Now, since we have come to the close of the discussion respecting the priesthood of Christ, readers must be brief reminded, that the sacrifices of the Law are not more effectually proved here to have been abolished, than the sacrifice of the mass practiced by the Papists is proved to be a vain fiction.

They maintain that their mass is a sacrifice for expiating the sins of the living and of the dead; but the Apostle denies that there is now any place for a sacrifice, even since the time in which the prophecy of Jeremiah has been fulfilled.

They try to make an evasion by saying, that it is not a new sacrifice, or different from that of Christ, but the same; on the contrary, the Apostle contends that the same sacrifice ought not to be repeated, and declares that Christ’s sacrifice is only one, and that it was offered for all; and, further, he often claims for Christ alone the honor of being a priest, so that no one was fit to offer him but himself alone.

The Papists have another evasion, and call their sacrifice bloodless; but the Apostle affirms it as a truth without exception, that death is necessary in order to make a sacrifice.

The Papists attempt to evade again by saying, that the mass is the application of the one sacrifice which Christ has made; but the Apostle teaches us on the contrary, that the sacrifices of the Law were abolished by Christ’s death for this reason, because in them a remembrance of sins was made; it hence appears evident, that this kind of application which they have devised has ceased.
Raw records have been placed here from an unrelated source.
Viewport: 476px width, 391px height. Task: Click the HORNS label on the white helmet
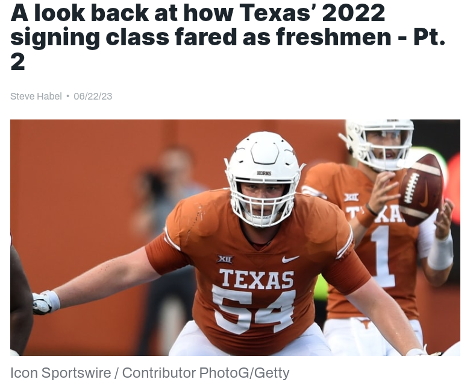264,173
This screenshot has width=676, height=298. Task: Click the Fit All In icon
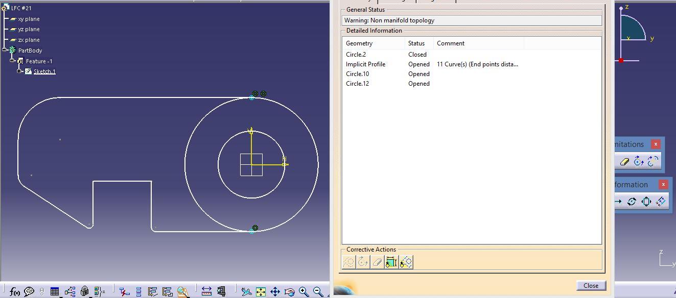[x=261, y=292]
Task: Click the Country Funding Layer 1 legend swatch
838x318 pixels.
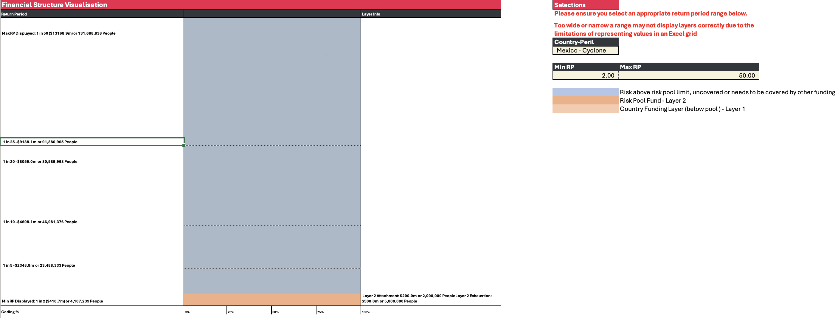Action: coord(585,109)
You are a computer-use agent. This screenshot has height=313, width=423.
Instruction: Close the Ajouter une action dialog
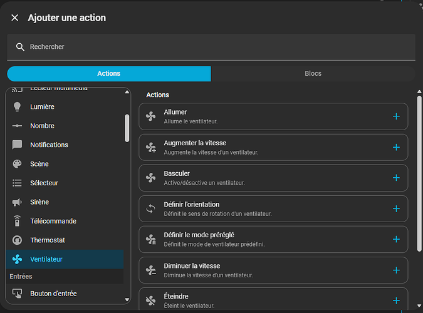(15, 18)
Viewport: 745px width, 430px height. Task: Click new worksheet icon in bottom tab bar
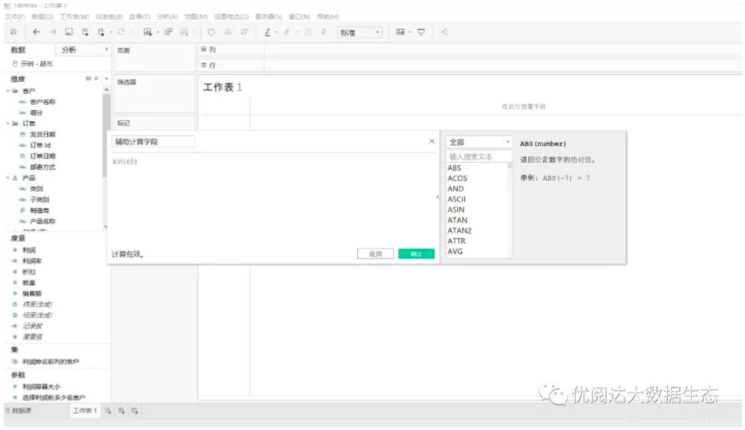pos(109,411)
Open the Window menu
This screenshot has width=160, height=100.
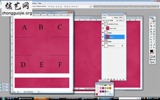coord(34,3)
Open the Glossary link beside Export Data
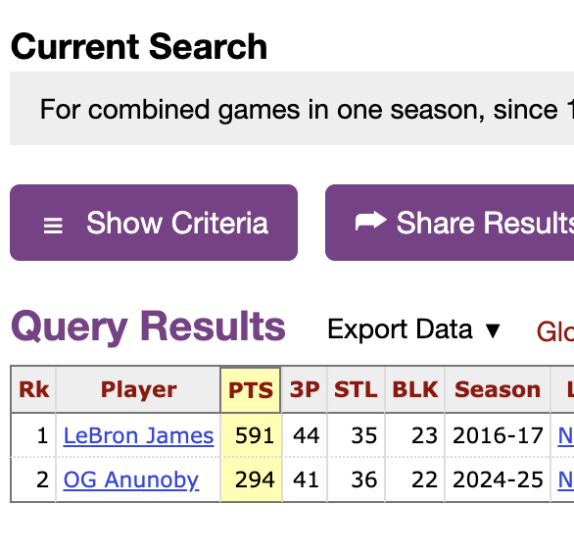Image resolution: width=574 pixels, height=555 pixels. (555, 331)
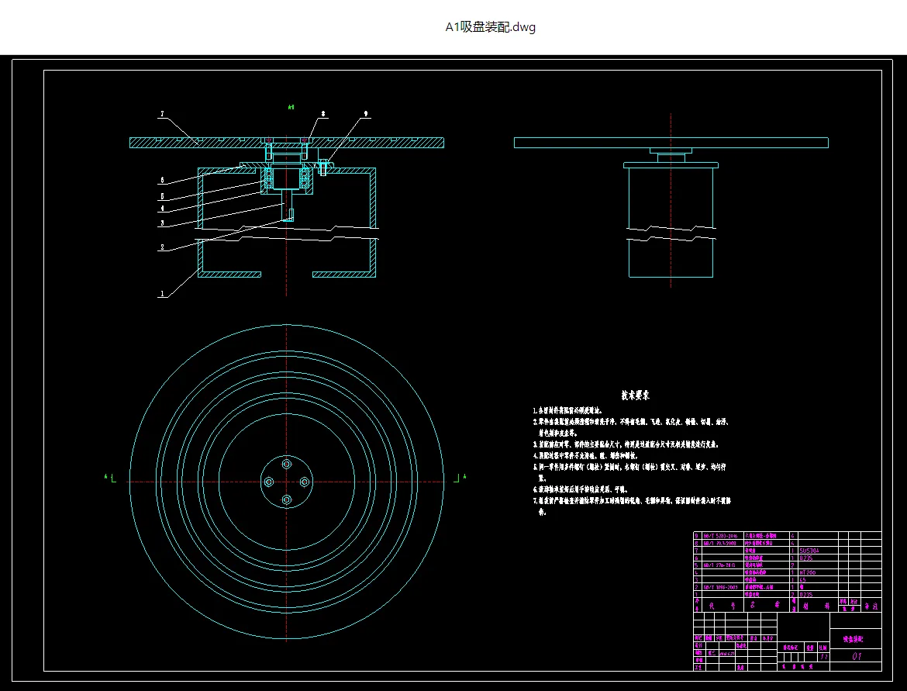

In short, let the Papists twist themselves into any forms they please, they can never escape from the plain arguments of the Apostle, by which it appears clear that their mass abounds in impieties; for first, according to the Apostle’s testimony, Christ alone was fit to offer himself; in the mass he is offered by other hands; — secondly, the Apostle asserts that Christ’s sacrifice was not only one, but was also once offered, so that it is impious to repeat it; but in the mass, however they may prate about the sacrifice, yet it is evidently made every day, and they themselves confess it; — thirdly, the Apostle acknowledges no sacrifice without blood and death; they then chatter in vain, that the sacrifice they offer is bloodless; — fourthly, the Apostle in speaking of obtaining pardon for sins, bids us to flee to that one sacrifice which Christ offered on the cross, and makes this distinction between us and the fathers, that the rite of continually sacrificing was done away by the coming of Christ; but the Papists, in order to make the death of Christ efficacious, require daily applications by means of a sacrifice; so that they calling themselves Christians, differ nothing from the Jews except in the external symbol.